Tuesday, 12 August 2025

Dry Bones

I am writing about the church of today.

But I do not go how far back the rot goes.

We desperately need revival.

And as I have always stressed, there can be no revival in the absence of death. In short, only the dead can be revived. Or, at the very least, those who know that they are dead.

That is what I want us to look at today.

The church is for the most part dead. Remember the church in Sardis?

And unto the angel of the church in Sardis write; These things saith he that hath the seven Spirits of God, and the seven stars; I know thy works, that thou hast a name that thou livest, and art dead. Be watchful, and strengthen the things which remain, that are ready to die: for I have not found thy works perfect before God. (Revelation 3: 1, 2)

But I am talking about me and my practice of religion. Whether it also applies to you is not important to me for now.

Allow me to elaborate.

The other day I went with a fellow minister to deal with a crisis that at face value was the result of a sin by a friend and fellow minister who looks up to us, again at face value, very highly.

What we discovered and the discussions we had after it is the reason for this message.

The guy had not just sinned. He had been living in blatant sin for the longest time, time that we had been in fellowship with him, even dealing with crises that we had no idea were related to this life of sin.

How could he hide his sin from us for this long?

How come we had no inkling or suspicion that something like that was happening?

How could we fellowship with him without noticing that something was wrong?
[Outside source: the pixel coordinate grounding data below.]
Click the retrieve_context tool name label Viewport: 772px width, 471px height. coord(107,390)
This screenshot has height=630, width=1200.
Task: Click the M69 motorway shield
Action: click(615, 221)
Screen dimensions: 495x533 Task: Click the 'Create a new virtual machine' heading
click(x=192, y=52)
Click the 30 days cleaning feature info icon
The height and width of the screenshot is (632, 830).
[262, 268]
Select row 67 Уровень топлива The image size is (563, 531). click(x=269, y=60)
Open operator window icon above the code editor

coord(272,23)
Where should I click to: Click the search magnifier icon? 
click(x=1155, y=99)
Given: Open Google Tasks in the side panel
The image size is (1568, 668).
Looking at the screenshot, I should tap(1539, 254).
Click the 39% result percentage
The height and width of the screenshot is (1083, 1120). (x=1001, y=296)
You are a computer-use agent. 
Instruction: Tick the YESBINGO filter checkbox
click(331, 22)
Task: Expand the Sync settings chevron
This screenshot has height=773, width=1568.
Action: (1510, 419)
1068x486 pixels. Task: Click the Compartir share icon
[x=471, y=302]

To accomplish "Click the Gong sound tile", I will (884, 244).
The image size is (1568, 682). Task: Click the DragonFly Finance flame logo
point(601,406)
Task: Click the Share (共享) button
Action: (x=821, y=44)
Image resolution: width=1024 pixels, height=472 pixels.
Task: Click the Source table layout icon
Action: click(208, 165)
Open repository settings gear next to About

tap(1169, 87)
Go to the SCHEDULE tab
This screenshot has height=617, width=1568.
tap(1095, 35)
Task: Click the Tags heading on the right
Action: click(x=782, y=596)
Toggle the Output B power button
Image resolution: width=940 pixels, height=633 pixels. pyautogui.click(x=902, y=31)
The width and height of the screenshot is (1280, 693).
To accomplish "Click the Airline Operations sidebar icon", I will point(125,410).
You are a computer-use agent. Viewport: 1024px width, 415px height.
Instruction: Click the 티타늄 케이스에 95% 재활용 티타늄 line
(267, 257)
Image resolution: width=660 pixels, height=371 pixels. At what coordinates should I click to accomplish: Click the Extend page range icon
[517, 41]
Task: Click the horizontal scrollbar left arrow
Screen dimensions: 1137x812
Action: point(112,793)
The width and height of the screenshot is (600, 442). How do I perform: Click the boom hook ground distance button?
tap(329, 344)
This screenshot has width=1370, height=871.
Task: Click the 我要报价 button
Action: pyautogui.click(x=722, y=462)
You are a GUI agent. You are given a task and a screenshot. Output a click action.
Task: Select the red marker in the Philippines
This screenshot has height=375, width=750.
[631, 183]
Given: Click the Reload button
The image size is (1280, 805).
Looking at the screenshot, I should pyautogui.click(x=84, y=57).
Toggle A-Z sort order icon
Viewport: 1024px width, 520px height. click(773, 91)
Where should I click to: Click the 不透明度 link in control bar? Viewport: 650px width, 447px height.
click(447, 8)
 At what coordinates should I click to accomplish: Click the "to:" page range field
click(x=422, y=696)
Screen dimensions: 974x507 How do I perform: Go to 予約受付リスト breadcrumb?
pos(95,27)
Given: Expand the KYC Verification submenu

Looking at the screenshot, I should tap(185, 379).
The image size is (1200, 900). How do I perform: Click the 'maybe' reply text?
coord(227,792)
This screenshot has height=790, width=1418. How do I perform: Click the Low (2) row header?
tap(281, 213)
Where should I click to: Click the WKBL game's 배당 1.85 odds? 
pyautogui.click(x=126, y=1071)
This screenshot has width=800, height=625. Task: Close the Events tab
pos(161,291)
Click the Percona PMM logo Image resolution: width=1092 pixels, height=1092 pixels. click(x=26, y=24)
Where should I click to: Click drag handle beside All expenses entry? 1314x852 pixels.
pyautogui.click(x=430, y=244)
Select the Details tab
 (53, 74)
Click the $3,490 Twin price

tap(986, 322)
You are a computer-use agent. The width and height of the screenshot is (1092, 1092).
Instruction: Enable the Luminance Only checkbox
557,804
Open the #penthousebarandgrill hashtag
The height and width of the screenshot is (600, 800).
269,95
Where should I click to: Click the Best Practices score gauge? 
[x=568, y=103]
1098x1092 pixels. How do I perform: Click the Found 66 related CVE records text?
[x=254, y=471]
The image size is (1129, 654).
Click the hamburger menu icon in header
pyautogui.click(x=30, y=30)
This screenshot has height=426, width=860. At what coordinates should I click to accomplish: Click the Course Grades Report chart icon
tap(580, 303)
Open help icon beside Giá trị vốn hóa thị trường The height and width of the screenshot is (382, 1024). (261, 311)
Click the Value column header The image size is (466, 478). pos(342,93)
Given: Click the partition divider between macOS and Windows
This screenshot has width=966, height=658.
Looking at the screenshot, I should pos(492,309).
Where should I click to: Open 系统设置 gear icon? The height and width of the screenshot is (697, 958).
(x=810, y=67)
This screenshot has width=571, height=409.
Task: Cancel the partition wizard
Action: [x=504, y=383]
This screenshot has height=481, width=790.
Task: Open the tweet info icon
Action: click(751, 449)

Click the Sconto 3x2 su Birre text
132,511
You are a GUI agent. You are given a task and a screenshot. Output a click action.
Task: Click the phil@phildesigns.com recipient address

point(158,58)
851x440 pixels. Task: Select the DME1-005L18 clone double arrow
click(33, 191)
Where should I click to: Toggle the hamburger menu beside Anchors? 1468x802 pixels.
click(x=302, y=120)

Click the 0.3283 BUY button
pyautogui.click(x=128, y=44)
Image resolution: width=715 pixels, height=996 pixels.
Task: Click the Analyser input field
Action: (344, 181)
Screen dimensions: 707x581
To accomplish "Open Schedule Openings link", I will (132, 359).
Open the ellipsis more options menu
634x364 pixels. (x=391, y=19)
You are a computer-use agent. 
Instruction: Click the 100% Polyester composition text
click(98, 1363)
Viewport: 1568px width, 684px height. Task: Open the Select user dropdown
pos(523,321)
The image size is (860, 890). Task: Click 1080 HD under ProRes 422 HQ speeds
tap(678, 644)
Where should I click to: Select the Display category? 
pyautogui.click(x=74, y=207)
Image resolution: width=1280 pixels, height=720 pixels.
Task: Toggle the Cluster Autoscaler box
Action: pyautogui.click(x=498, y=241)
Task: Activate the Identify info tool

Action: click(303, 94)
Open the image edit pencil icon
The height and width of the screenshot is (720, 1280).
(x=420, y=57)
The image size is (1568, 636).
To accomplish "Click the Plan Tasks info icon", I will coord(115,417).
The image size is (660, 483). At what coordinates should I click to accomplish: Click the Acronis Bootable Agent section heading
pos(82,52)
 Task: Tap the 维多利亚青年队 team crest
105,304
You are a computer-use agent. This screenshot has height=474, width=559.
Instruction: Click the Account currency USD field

But at the personal level, why did he not seek our spiritual intervention for his temptation and sin? Why could he not trust us with his restoration?

How can we be his spiritual superiors if he can be in blatant sin without us suspecting?

Incidentally, the same guy was attending a church and probably ministering there and they also did not know though he lived amongst them.

I know someone is thinking I am being paranoid for no reason.

But similar things have happened to me enough times to stop this from being an isolated case.

My friend and I looked at many other similar occurrences in the course of our ministry and church involvement and it is very unsettling.

What was our conclusion?

Our discipleship is not transformative

Our ministry model is not working

Our fellowship is dead

Why do I say so?

But if we walk in the light, as he is in the light, we have fellowship one with another, and the blood of Jesus Christ his Son cleanseth us from all sin. (1John 1:7)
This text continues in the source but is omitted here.